AWPBRAND: 0.5 mg and 1 mg tablets—$1,647 / month
GENERIC: 0.5 mg and 1 mg tablets—$1,332–1,800 / month
Potential Side Effects and Toxicity
Baraclude is a very well-tolerated medication with minimal side effects. When side effects do occur, they include headache, fatigue, dizziness, and nausea. Baraclude may lead to lactic acidosis, a buildup of lactic acid in the blood, which could be fatal. Signs and symptoms of lactic acidosis include feeling very weak or excessively fatigued, difficulty breathing, stomach pain with nausea and vomiting, feeling cold and chills (especially in arms and legs), dizziness and light-headedness, fast or irregular heartbeat, or unusual muscle pain. If you experience any of these symptoms contact your medical provider immediately. Two liver conditions—hepatomegaly (enlarged liver) or steatosis (fatty liver)—may occur. Signs and symptoms of these liver conditions include: yellowing of the eyes and/or skin (jaundice), dark colored urine, light colored stools, nausea, loss of appetite, and pain, achiness or tenderness of the liver (lower right side of the belly, below the ribcage and next to the belly button).
Potential Drug Interactions
Be sure to tell your medical provider or pharmacist about all the medications, supplements, and herbs you take, whether they are prescribed, over-the-counter, or illicit, before starting this regimen. Report any changes to your medications as they happen. Baraclude is safe to take with all HIV medications, with no drug interactions. Baraclude is eliminated by the kidneys, so it should be avoided with any medications that could negatively affect the kidneys, including chronic use or high doses of NSAIDS (non-steroidal anti-inflammatory drugs, such as Advil, Aleve, ibuprofen, naproxen, or Motrin).

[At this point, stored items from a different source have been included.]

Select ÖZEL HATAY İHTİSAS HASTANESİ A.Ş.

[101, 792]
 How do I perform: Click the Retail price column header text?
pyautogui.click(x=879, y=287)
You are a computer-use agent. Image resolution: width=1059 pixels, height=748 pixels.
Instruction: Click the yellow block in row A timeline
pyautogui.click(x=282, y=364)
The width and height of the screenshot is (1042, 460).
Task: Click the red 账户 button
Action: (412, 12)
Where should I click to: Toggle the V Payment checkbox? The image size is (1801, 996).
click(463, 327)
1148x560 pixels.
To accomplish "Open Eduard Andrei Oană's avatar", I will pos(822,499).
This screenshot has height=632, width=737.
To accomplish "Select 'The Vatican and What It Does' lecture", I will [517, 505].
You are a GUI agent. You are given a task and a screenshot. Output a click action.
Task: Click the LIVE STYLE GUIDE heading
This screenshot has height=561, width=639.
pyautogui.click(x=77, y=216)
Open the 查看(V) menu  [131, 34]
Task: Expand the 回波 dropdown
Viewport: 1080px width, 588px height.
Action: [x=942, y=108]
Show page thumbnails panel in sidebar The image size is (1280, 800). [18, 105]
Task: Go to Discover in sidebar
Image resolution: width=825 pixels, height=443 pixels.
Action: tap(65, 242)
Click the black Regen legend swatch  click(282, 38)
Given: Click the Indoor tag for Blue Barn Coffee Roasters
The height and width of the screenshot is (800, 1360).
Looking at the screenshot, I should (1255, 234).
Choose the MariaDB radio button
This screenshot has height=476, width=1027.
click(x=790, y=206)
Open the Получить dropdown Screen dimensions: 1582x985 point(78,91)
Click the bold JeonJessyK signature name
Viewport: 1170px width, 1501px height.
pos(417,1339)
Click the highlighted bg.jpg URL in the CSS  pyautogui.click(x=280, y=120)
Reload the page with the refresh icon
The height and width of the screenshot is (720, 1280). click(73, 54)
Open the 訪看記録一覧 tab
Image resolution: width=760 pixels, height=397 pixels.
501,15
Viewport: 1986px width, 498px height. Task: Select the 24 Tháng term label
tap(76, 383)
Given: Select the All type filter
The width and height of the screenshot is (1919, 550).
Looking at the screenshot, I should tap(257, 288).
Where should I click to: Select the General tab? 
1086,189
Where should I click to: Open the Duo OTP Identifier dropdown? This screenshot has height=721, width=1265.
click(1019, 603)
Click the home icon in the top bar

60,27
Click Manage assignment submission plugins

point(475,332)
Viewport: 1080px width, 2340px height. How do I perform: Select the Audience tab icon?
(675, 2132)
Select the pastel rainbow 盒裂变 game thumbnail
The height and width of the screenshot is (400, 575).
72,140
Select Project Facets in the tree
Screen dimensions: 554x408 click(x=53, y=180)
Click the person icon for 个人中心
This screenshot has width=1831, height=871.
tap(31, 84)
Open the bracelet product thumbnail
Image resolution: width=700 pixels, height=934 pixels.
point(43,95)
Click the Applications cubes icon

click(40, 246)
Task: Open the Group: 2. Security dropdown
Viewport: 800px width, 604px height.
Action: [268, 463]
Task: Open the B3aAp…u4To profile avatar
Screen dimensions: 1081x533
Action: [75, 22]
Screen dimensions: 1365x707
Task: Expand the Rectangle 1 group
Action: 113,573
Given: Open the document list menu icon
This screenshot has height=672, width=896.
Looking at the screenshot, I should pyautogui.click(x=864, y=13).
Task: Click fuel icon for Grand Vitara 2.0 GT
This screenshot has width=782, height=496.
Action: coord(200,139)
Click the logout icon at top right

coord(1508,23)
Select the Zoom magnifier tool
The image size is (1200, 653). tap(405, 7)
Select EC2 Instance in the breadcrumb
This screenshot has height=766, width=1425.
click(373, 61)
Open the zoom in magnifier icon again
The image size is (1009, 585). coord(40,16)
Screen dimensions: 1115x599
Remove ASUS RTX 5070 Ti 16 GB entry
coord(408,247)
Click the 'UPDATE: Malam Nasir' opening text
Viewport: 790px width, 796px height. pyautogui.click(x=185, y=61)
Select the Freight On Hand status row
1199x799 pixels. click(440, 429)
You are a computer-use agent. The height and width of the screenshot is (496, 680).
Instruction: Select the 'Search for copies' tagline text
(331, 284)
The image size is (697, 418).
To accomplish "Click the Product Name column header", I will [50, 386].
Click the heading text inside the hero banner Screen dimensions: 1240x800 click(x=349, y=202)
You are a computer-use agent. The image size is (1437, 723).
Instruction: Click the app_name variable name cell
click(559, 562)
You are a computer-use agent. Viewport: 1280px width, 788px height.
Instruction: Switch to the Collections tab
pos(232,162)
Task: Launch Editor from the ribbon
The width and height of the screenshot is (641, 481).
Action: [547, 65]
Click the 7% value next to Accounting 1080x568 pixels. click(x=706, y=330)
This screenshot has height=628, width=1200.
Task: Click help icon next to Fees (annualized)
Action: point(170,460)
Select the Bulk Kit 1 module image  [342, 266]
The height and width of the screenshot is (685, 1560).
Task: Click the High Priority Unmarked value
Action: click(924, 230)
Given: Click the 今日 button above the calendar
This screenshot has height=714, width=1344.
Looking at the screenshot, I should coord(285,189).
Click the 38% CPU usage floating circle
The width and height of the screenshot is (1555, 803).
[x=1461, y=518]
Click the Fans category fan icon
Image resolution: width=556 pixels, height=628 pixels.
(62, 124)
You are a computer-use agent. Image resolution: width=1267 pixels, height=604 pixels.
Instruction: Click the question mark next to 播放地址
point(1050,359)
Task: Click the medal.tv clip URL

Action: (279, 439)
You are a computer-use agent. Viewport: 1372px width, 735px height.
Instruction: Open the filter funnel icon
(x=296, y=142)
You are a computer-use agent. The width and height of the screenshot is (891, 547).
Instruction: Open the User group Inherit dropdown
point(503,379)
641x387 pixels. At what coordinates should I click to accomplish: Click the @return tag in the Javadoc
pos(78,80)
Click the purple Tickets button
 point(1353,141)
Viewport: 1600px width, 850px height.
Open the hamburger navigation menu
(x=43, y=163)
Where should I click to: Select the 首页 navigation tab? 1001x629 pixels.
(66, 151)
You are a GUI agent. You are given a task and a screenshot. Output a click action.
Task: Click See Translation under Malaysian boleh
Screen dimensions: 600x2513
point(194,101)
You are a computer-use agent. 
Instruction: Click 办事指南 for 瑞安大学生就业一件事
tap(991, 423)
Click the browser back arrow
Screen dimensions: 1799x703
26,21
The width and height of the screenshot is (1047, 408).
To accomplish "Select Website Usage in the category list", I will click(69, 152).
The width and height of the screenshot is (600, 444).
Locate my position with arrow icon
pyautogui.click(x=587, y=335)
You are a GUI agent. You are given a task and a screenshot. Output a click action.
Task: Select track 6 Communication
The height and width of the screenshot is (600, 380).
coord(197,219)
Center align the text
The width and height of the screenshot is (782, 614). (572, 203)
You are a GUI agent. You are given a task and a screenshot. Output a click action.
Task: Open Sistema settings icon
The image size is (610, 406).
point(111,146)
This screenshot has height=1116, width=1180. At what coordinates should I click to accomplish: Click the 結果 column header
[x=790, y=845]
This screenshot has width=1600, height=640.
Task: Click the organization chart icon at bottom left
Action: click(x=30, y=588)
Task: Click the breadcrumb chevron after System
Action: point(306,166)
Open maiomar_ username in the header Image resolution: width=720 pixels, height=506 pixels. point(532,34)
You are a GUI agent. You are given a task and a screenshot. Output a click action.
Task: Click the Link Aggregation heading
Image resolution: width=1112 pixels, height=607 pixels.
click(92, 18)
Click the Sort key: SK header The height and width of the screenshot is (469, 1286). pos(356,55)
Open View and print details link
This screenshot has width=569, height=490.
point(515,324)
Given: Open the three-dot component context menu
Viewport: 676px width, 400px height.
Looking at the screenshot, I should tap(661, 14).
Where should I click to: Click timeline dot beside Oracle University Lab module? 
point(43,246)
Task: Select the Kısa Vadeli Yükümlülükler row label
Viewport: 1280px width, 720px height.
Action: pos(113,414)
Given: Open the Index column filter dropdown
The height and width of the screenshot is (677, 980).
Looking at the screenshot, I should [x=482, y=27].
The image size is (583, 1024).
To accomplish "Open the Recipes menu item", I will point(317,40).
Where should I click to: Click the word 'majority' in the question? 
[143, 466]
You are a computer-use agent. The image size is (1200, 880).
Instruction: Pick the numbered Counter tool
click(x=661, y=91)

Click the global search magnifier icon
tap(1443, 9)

Baraclude will not cure HBV—currently, no HBV medication will cure you—but it can decrease your risk of long-term complications such as cirrhosis or liver cancer. Baraclude is one of several preferred medications, including Vemlidy, Viread, and pegylated interferon, for the treatment of HBV in both mono- and HBV/HIV co-infected persons. If you are dually diagnosed with HBV/HIV, you should not treat HBV without also treating your HIV. You should be checked for resistance to Epivir (lamivudine) before starting Baraclude. Epivir resistance decreases the effectiveness of Baraclude at the 0.5 mg dose, and it must be increased to 1 mg daily. For individuals with HBV/HCV co-infection, or people at risk of HBV reactivation while undergoing HCV DAA treatment, Baraclude may be one of the medications you could be prescribed to prevent it from happening and is safe to use while being treated for HCV. See HBV Reactivation for more information and consult your medical provider. (Black Box Warning)
Abrupt discontinuation of Baraclude may cause a severe, acute exacerbation of hepatitis B, which can result in hepatic decompensation and liver failure. If Baraclude is discontinued, your doctor should closely monitor you for symptoms of exacerbation. Do not stop this medication without talking to your doctor first.